17- Series of Ariosto, Besta Palace, Panel XV (Canto XLII, 64)
Rinaldo, knowing the marriage of Angelica and Medoro, is consumed by Jealousy. Then comes the Disdain to help, represented by a mysterious knight with a torch.

18- Series of Ariosto, Besta Palace, Landscape
Naturalistic decoration above the window.

19- Series of Ariosto, Besta Palace, Panel XVI (Canto XIV, 82-84)
The allegory of the Discord is represented by a woman with colored clothes, with many lawyers, jurists, accusers and accused around.

20- Series of Ariosto, Besta Palace, Panel XVII (Canto XIV, 93)
The personifications of Sleep, Laziness, Sloth, Silence and Oblivion populate the sleep cave.

21- Series of Ariosto, Besta Palace, Panel XVIII (Canto XXVI, 31-33)
The Cupidity, a monster with donkey's ears, wolf's head, lion's legs and fox's body, destroys powerful men, above all inside the Church.

22- Series of Ariosto, Besta Palace, Panel XIX (Canto XXVI, 35-36)
The Cupidity is killed by a knight and three young men who represents the European kings.

23- Series of Ariosto, Besta Palace, Panel XX (Canto VI, 63)
Ruggero on the Alcina island meets strange characters, among which also an old men sitting on a tortoise.

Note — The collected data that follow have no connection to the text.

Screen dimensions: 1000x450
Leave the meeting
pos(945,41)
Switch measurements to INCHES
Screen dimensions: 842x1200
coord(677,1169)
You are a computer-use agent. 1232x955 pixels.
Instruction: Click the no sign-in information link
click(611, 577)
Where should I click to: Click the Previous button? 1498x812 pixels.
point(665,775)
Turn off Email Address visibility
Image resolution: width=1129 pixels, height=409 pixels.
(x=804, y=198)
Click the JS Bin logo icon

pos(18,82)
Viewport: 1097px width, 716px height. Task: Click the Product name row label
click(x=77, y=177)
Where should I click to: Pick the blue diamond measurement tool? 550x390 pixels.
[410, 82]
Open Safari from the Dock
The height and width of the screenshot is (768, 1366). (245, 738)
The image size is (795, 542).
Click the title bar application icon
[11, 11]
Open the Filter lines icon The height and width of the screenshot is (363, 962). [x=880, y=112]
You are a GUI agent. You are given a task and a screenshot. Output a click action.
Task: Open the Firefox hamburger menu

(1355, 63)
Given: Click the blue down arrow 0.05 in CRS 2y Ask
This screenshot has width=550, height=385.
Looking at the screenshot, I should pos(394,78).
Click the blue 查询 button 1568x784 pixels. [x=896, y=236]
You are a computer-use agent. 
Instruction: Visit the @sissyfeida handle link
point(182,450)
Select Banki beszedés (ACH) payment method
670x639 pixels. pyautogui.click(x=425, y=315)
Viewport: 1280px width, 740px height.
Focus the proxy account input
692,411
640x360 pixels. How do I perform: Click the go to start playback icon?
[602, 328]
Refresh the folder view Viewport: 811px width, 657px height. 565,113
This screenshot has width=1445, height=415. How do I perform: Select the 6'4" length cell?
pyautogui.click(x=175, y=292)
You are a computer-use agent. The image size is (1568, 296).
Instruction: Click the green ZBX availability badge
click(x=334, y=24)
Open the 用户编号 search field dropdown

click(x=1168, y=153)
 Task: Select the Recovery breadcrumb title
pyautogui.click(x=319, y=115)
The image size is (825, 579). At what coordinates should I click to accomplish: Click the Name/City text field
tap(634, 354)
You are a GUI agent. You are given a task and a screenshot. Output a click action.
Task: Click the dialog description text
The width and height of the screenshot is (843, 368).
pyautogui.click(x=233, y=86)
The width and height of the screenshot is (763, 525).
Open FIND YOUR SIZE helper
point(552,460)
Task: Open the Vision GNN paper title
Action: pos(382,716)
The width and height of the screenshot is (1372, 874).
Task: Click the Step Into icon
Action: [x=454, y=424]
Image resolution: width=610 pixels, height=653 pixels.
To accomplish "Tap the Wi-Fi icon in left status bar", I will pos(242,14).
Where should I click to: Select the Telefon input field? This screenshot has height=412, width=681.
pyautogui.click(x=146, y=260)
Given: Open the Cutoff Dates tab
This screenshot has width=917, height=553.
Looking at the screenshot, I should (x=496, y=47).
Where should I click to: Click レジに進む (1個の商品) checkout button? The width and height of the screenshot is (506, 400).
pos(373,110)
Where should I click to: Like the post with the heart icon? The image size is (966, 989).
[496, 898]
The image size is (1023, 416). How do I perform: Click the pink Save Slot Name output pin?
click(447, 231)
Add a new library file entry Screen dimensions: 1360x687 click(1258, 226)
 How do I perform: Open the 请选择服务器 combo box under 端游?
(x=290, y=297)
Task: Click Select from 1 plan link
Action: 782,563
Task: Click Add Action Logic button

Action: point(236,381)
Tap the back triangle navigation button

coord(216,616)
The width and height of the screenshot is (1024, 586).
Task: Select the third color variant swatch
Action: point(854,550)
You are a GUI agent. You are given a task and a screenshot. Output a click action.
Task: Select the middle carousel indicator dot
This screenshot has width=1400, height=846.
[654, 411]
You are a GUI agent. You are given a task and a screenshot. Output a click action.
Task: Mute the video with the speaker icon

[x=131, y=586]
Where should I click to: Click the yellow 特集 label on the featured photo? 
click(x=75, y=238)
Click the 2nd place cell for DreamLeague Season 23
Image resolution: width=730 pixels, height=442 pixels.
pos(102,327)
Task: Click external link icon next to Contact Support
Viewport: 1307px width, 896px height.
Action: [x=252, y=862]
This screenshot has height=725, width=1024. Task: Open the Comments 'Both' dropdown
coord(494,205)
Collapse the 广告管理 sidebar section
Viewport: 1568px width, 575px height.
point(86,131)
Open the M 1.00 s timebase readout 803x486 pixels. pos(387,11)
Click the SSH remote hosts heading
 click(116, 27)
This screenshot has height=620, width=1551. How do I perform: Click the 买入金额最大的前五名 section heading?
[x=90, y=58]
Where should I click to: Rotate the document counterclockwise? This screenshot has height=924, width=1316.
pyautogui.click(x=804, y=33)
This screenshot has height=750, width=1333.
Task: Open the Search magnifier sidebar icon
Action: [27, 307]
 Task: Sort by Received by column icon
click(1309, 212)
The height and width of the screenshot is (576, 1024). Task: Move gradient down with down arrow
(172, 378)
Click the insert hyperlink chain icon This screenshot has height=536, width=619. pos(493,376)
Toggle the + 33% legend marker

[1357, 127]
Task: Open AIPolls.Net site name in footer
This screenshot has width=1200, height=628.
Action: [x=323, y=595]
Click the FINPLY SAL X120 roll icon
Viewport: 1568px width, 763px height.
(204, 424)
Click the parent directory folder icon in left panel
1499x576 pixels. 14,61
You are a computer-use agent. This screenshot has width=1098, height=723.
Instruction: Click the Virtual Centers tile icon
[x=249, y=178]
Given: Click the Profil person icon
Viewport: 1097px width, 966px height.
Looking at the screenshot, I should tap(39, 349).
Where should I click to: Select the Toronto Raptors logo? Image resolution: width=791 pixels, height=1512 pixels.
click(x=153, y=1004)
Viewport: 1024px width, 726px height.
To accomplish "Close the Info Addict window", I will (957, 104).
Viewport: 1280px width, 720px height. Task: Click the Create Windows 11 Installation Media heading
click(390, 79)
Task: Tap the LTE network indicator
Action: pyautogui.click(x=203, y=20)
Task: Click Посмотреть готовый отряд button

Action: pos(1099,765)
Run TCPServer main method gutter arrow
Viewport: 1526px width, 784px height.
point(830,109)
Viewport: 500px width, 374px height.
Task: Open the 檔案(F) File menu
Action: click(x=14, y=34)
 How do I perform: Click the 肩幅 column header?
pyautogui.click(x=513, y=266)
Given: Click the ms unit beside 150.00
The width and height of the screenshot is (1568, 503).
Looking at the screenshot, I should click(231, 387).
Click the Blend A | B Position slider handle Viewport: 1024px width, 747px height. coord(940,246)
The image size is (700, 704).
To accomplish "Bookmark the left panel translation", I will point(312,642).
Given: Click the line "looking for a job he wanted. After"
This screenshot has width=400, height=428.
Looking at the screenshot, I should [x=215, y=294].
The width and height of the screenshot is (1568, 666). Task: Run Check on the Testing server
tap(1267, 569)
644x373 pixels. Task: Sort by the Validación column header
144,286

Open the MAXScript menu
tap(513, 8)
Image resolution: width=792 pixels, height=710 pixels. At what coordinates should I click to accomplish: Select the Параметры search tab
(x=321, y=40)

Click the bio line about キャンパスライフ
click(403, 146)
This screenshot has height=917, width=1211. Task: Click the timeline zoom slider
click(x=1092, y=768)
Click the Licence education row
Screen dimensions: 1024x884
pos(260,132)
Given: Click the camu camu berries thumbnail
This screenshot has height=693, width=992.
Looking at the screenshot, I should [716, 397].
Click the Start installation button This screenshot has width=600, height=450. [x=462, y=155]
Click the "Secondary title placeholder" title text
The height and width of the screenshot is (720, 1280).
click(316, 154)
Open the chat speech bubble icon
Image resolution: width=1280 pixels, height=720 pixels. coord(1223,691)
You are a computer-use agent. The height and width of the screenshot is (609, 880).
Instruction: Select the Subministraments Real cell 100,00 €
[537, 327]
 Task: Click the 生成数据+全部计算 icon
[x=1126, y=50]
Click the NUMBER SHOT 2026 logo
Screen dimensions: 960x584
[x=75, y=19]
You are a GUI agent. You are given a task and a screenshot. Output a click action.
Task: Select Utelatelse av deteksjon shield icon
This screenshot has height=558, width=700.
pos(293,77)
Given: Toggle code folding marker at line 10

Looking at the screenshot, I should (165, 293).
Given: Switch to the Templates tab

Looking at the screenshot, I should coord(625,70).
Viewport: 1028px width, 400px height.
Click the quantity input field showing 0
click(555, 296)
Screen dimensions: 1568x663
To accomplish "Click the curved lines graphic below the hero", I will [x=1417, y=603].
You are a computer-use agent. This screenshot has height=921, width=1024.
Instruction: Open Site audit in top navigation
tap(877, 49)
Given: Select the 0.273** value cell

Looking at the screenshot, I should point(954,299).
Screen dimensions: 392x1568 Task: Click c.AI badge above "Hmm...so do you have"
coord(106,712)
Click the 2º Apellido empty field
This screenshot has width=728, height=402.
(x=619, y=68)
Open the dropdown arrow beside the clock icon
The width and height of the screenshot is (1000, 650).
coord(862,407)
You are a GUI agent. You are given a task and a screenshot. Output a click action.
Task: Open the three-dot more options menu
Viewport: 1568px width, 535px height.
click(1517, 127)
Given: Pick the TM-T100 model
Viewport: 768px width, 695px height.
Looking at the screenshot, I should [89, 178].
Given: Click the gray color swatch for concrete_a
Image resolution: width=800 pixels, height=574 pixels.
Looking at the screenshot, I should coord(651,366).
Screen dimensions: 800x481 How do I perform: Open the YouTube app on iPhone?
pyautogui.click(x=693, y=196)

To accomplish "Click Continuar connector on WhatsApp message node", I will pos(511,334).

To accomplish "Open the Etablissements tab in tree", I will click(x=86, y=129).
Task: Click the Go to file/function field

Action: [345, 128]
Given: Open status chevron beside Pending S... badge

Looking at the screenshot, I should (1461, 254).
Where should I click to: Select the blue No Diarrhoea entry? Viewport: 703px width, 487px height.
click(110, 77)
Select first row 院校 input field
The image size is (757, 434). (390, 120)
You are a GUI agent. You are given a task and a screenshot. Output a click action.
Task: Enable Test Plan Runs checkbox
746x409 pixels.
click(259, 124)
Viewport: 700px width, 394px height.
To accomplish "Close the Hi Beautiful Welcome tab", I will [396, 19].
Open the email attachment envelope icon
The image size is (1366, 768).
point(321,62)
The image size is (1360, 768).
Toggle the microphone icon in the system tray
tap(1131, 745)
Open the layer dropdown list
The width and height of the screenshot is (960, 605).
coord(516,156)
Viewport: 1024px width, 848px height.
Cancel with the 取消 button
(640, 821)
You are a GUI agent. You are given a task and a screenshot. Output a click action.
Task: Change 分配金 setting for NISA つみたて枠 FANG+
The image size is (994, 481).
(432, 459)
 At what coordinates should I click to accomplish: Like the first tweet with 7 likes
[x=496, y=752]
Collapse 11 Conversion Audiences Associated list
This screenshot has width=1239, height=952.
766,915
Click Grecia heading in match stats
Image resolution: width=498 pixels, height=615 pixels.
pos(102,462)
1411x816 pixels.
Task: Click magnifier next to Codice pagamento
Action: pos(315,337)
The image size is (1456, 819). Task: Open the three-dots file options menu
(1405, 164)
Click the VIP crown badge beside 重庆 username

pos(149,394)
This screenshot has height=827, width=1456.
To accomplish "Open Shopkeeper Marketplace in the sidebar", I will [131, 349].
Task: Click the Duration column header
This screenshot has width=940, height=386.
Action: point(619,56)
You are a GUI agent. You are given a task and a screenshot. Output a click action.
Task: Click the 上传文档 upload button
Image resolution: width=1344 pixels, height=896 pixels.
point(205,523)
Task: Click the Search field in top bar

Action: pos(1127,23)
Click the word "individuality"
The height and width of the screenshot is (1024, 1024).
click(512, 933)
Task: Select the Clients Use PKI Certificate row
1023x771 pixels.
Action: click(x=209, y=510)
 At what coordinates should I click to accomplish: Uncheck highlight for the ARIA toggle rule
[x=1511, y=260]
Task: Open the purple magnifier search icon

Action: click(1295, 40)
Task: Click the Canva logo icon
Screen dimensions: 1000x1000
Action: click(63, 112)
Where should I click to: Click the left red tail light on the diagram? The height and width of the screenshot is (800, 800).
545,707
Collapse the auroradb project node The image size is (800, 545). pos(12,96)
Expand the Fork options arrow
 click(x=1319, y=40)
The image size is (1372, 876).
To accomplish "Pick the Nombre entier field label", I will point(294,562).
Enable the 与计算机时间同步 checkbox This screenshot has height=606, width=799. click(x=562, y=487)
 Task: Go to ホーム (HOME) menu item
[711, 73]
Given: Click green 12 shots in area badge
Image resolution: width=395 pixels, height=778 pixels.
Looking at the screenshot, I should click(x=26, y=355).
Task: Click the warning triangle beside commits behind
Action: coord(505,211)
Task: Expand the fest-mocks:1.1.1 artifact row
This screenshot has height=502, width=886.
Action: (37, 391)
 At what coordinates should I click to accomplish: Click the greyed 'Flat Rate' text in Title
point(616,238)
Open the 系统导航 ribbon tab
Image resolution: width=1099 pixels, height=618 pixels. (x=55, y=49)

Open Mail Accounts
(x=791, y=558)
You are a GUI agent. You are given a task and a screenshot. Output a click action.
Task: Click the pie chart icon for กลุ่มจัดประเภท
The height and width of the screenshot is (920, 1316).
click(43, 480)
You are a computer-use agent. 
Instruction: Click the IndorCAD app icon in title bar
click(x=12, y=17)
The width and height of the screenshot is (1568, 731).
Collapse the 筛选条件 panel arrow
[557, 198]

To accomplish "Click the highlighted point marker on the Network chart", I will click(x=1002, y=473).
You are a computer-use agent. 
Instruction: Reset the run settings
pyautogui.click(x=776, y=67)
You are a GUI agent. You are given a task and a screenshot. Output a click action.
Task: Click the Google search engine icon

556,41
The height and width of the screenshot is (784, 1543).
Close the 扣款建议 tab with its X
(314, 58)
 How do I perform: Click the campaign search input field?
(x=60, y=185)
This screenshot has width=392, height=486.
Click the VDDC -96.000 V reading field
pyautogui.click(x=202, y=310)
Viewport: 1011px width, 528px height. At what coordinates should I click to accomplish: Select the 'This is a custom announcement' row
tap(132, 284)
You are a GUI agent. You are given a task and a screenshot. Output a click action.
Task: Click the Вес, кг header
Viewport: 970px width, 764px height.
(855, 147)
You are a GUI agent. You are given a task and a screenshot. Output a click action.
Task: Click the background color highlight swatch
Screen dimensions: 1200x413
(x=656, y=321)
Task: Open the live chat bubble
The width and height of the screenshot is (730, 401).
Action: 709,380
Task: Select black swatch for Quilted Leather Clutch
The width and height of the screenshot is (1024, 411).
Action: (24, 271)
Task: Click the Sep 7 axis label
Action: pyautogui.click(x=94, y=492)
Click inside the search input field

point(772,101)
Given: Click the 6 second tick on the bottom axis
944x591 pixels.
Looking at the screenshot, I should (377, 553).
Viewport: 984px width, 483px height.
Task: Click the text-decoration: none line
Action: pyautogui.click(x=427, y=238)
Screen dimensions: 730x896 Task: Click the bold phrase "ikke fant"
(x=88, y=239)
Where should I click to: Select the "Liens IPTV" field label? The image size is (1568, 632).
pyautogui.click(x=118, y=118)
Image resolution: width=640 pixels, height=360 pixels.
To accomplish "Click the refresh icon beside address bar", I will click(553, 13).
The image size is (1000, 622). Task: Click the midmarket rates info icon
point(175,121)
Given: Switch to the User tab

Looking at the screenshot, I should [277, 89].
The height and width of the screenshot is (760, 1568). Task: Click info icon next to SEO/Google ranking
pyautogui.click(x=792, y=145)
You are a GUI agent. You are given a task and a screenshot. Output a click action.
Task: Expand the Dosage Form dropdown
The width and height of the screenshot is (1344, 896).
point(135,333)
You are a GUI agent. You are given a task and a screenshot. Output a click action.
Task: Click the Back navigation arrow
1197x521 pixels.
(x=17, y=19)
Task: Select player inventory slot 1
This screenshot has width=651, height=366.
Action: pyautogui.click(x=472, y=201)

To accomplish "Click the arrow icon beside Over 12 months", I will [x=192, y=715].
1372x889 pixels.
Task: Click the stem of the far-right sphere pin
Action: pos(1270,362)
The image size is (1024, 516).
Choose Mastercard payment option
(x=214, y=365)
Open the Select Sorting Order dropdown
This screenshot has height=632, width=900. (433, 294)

24- Series of Ariosto, Besta Palace, Panel XXI (Canto XXXIV, 51-52, 67, 69, 73)
Astolfo, to recover Orlando's sense, goes on the Moon with the inflamed cart of Saint John. Some of the objects that men loose on the Earth are painted under the cart.

Additional Information

Palazzo Besta preserves the most complete and greatest series of painting inspired by Orlando Furioso of the whole Valtellina. The fortune of this masterpiece of literature also in more provincial lands like these, is testified by the presence of other two palaces that have the same decoration.
The first example is Castel Masegra in Sondrio where unluckily the fragmentation and the little dimention of the frescoes don't allow us to imagine the original splendour of the artwork. In Talamona instead, where there is another example of paintings about Ariosto in the house of the Valenti family. This important palace placed in the historical center of the little town of Talamona, has a facade organized on more decorative levels: the highest, just under the roof, is painted with six panels between the windows representing scenes from the Orlando Furioso. The taste characterizing the facade dominates also inside the representation, realized with monochrome, almost like an ancient bass-relief. The damages caused by the time and weather don't prevent visitors to recognise among the protagonists of the painted stories Bradamante, Ruggero and Angelica, already met in the small panels of the Besta Palace in Teglio.